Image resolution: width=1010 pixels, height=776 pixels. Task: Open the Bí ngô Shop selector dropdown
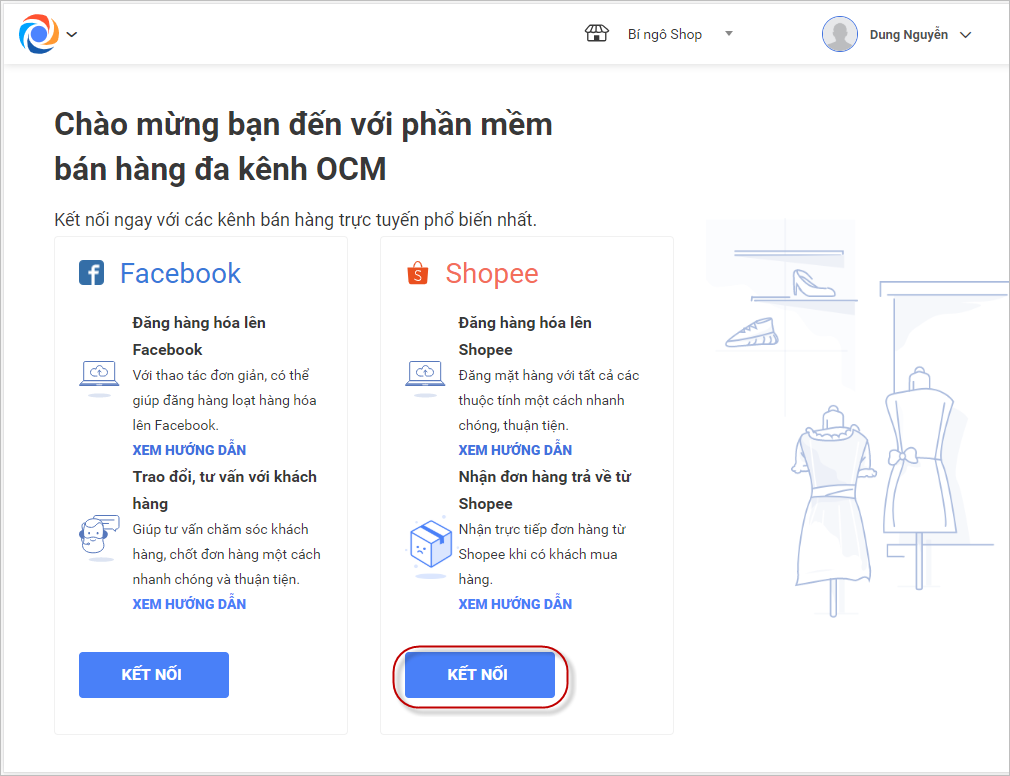729,34
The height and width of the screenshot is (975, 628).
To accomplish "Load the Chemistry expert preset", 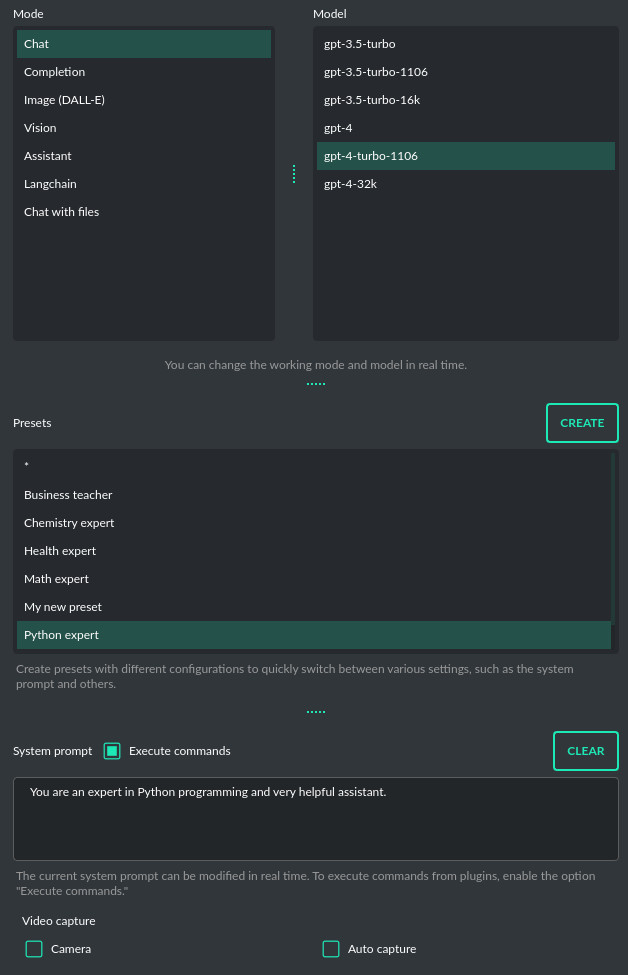I will (69, 522).
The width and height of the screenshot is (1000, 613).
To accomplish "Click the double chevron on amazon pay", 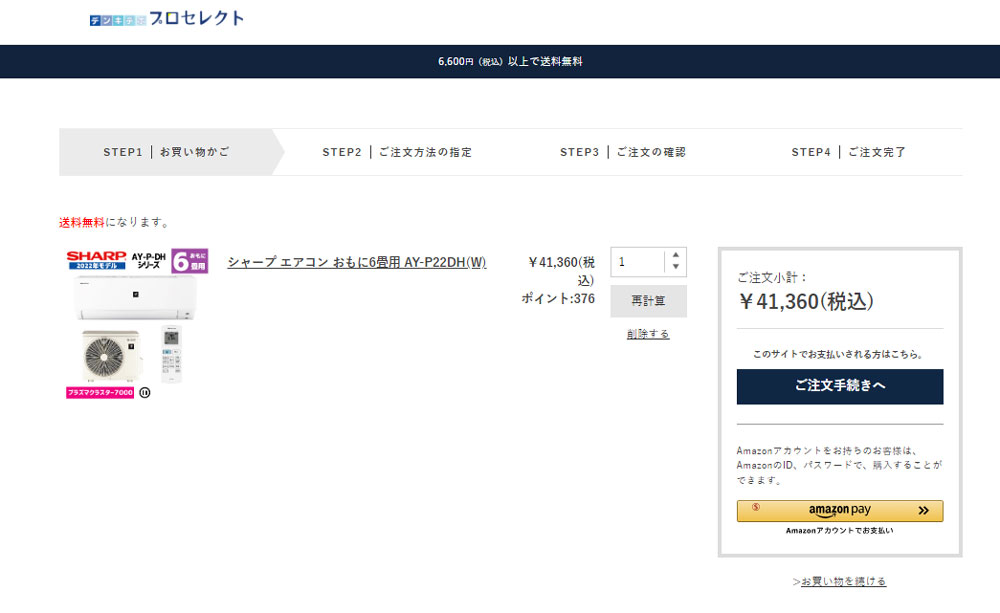I will pos(923,511).
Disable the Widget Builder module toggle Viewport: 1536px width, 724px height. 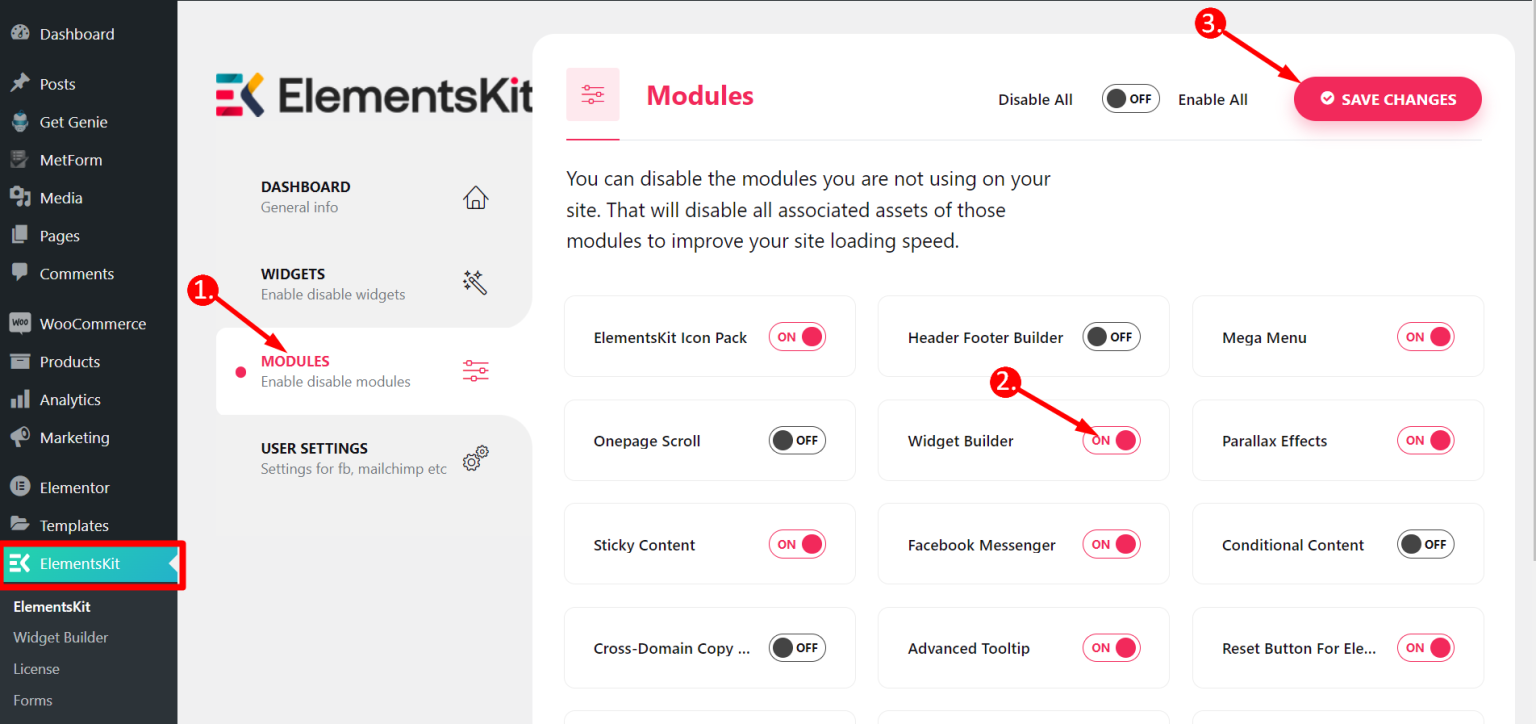tap(1111, 440)
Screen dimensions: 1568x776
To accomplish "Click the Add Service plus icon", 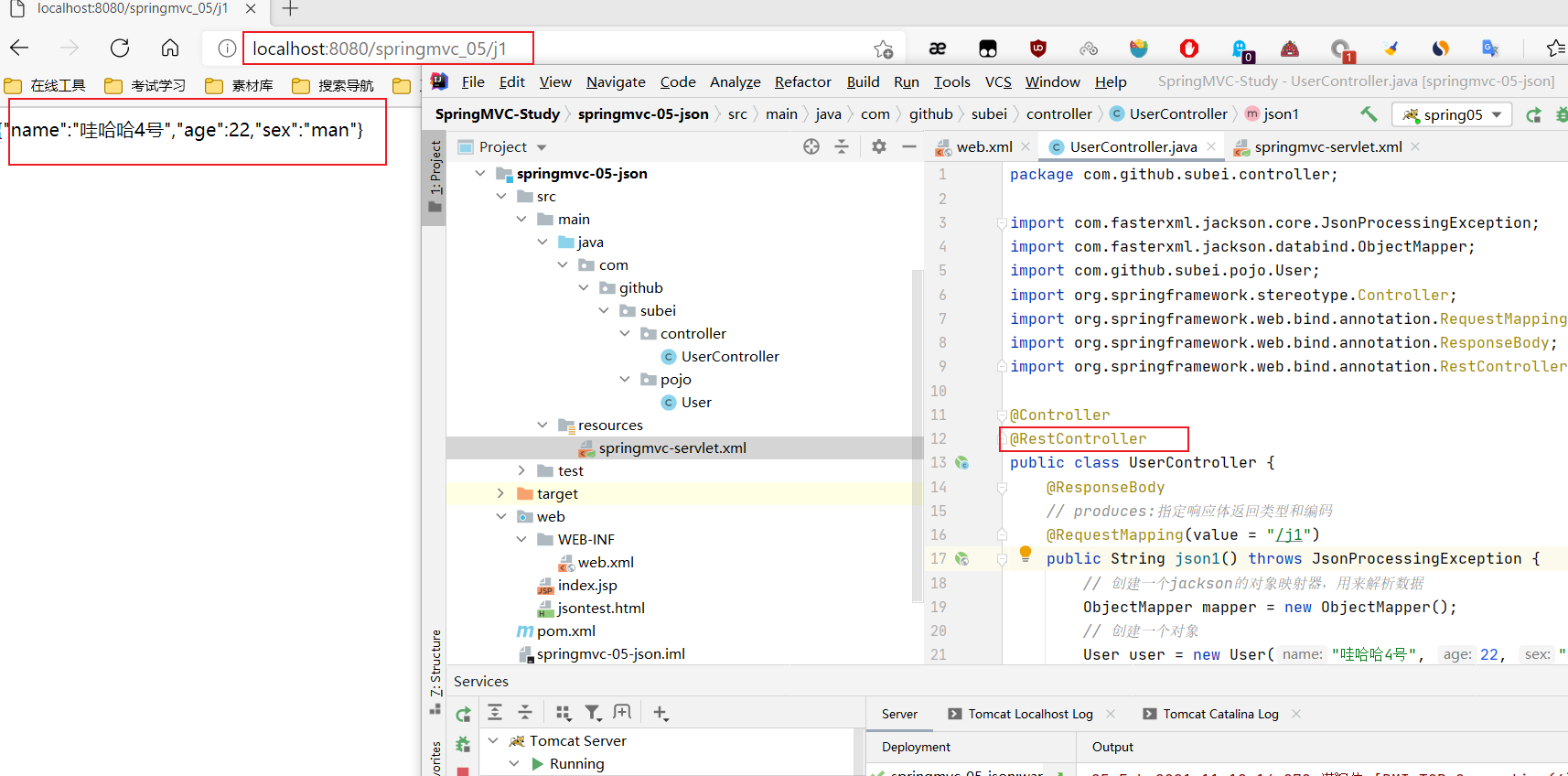I will coord(660,713).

* * * * * * * * *

Prompt:
From the data above, determine how many lines hold "screenshot", and write only the number.

Result of this task:
2